*** Data shown ***
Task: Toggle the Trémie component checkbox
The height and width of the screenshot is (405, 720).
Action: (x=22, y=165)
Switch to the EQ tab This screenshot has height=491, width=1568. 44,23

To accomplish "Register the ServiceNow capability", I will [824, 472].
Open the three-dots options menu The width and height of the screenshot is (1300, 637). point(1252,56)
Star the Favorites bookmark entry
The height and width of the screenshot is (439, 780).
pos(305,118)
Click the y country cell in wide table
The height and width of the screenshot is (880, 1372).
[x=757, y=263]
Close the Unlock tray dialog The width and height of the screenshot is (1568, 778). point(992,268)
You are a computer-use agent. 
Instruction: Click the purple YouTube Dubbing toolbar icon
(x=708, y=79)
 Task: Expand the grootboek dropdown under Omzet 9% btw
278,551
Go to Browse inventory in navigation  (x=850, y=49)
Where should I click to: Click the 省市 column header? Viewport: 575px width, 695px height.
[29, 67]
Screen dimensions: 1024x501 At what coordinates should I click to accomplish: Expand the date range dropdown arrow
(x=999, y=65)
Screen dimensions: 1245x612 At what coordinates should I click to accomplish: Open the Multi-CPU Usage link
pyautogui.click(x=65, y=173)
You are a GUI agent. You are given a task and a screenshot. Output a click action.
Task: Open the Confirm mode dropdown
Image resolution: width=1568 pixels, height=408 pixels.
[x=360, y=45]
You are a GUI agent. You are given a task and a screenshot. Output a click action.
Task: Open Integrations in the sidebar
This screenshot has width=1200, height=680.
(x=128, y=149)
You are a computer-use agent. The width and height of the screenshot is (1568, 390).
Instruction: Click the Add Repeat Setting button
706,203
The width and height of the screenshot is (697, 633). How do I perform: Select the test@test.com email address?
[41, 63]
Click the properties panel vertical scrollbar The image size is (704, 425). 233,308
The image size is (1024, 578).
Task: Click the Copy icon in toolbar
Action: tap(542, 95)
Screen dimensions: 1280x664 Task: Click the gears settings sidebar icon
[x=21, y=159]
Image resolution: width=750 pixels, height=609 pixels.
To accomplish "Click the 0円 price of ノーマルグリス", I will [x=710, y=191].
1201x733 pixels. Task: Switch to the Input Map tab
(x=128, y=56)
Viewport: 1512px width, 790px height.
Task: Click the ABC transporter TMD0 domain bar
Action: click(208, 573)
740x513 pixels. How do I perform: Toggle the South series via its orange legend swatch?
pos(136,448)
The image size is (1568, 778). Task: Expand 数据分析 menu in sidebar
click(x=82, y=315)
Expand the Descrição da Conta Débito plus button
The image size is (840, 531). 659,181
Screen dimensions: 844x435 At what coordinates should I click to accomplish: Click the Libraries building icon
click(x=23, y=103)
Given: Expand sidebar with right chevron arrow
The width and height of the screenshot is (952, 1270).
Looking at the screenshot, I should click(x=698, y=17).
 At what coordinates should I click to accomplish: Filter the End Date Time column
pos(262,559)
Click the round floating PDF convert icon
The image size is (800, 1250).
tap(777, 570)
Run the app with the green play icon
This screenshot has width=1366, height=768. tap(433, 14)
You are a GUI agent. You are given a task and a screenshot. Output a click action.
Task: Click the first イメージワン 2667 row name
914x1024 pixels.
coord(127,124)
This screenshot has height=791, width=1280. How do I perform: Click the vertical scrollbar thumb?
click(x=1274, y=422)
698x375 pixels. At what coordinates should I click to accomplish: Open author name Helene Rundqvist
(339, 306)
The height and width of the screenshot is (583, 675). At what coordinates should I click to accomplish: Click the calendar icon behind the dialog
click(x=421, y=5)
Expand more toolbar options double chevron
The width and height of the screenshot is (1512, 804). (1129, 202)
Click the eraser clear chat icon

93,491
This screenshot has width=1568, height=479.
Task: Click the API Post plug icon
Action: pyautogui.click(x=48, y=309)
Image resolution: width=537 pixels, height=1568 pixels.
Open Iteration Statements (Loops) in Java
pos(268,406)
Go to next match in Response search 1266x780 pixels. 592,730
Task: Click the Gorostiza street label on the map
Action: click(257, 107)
*** End of Data shown ***
Task to carry out
The listing above is to be written out again word for word.

Reply
Task: Toggle the Trémie component checkbox
The height and width of the screenshot is (405, 720).
Action: (x=22, y=165)
Switch to the EQ tab This screenshot has height=491, width=1568. 44,23

To accomplish "Register the ServiceNow capability", I will [824, 472].
Open the three-dots options menu The width and height of the screenshot is (1300, 637). point(1252,56)
Star the Favorites bookmark entry
The height and width of the screenshot is (439, 780).
pos(305,118)
Click the y country cell in wide table
The height and width of the screenshot is (880, 1372).
[x=757, y=263]
Close the Unlock tray dialog The width and height of the screenshot is (1568, 778). point(992,268)
You are a computer-use agent. 
Instruction: Click the purple YouTube Dubbing toolbar icon
(x=708, y=79)
 Task: Expand the grootboek dropdown under Omzet 9% btw
278,551
Go to Browse inventory in navigation  (x=850, y=49)
Where should I click to: Click the 省市 column header? Viewport: 575px width, 695px height.
[29, 67]
Screen dimensions: 1024x501 At what coordinates should I click to accomplish: Expand the date range dropdown arrow
(x=999, y=65)
Screen dimensions: 1245x612 At what coordinates should I click to accomplish: Open the Multi-CPU Usage link
pyautogui.click(x=65, y=173)
You are a GUI agent. You are given a task and a screenshot. Output a click action.
Task: Open the Confirm mode dropdown
Image resolution: width=1568 pixels, height=408 pixels.
[x=360, y=45]
You are a GUI agent. You are given a task and a screenshot. Output a click action.
Task: Open Integrations in the sidebar
This screenshot has width=1200, height=680.
(x=128, y=149)
You are a computer-use agent. The width and height of the screenshot is (1568, 390).
Instruction: Click the Add Repeat Setting button
706,203
The width and height of the screenshot is (697, 633). How do I perform: Select the test@test.com email address?
[41, 63]
Click the properties panel vertical scrollbar The image size is (704, 425). 233,308
The image size is (1024, 578).
Task: Click the Copy icon in toolbar
Action: tap(542, 95)
Screen dimensions: 1280x664 Task: Click the gears settings sidebar icon
[x=21, y=159]
Image resolution: width=750 pixels, height=609 pixels.
To accomplish "Click the 0円 price of ノーマルグリス", I will [x=710, y=191].
1201x733 pixels. Task: Switch to the Input Map tab
(x=128, y=56)
Viewport: 1512px width, 790px height.
Task: Click the ABC transporter TMD0 domain bar
Action: click(208, 573)
740x513 pixels. How do I perform: Toggle the South series via its orange legend swatch?
pos(136,448)
The image size is (1568, 778). Task: Expand 数据分析 menu in sidebar
click(x=82, y=315)
Expand the Descrição da Conta Débito plus button
The image size is (840, 531). 659,181
Screen dimensions: 844x435 At what coordinates should I click to accomplish: Click the Libraries building icon
click(x=23, y=103)
Given: Expand sidebar with right chevron arrow
The width and height of the screenshot is (952, 1270).
Looking at the screenshot, I should click(x=698, y=17).
 At what coordinates should I click to accomplish: Filter the End Date Time column
pos(262,559)
Click the round floating PDF convert icon
The image size is (800, 1250).
tap(777, 570)
Run the app with the green play icon
This screenshot has width=1366, height=768. tap(433, 14)
You are a GUI agent. You are given a task and a screenshot. Output a click action.
Task: Click the first イメージワン 2667 row name
914x1024 pixels.
coord(127,124)
This screenshot has height=791, width=1280. How do I perform: Click the vertical scrollbar thumb?
click(x=1274, y=422)
698x375 pixels. At what coordinates should I click to accomplish: Open author name Helene Rundqvist
(339, 306)
The height and width of the screenshot is (583, 675). At what coordinates should I click to accomplish: Click the calendar icon behind the dialog
click(x=421, y=5)
Expand more toolbar options double chevron
The width and height of the screenshot is (1512, 804). (1129, 202)
Click the eraser clear chat icon

93,491
This screenshot has width=1568, height=479.
Task: Click the API Post plug icon
Action: pyautogui.click(x=48, y=309)
Image resolution: width=537 pixels, height=1568 pixels.
Open Iteration Statements (Loops) in Java
pos(268,406)
Go to next match in Response search 1266x780 pixels. 592,730
Task: Click the Gorostiza street label on the map
Action: click(257, 107)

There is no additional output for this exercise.